Input records:
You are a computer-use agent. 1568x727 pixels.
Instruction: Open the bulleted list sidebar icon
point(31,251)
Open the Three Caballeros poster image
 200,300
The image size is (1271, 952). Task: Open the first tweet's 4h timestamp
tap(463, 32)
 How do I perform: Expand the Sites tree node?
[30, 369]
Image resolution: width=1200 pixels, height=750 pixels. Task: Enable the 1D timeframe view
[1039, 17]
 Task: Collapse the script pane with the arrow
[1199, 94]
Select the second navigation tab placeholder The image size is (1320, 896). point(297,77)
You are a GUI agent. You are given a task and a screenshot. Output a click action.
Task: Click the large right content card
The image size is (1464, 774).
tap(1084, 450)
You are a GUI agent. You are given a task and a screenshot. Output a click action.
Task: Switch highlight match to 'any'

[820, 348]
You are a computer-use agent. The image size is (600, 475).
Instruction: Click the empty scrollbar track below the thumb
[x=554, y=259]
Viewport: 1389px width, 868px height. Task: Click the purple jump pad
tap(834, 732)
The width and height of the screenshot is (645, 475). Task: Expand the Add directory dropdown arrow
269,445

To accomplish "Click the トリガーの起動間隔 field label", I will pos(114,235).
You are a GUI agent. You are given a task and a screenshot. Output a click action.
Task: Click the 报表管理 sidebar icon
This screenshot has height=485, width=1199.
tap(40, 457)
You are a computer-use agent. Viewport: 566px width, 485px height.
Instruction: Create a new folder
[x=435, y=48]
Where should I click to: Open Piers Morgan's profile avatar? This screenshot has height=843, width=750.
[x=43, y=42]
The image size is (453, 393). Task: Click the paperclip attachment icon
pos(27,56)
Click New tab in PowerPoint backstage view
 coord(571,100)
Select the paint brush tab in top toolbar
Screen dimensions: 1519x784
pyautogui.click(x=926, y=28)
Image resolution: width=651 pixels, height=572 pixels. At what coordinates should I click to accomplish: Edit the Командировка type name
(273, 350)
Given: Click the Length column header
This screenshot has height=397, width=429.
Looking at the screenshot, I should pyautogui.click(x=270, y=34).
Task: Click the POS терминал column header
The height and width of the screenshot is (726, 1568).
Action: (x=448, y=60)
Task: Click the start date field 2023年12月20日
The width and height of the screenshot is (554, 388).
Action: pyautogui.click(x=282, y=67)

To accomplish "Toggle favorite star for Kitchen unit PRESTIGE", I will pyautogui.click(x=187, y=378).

Exercise prompt: Reproduce exactly the lines of the records above from the one with "Given: Click the Length column header" to the one with "Task: Click the start date field 2023年12月20日", both included, and leave out everything else.

Answer to the exercise:
Given: Click the Length column header
This screenshot has height=397, width=429.
Looking at the screenshot, I should pyautogui.click(x=270, y=34).
Task: Click the POS терминал column header
The height and width of the screenshot is (726, 1568).
Action: (x=448, y=60)
Task: Click the start date field 2023年12月20日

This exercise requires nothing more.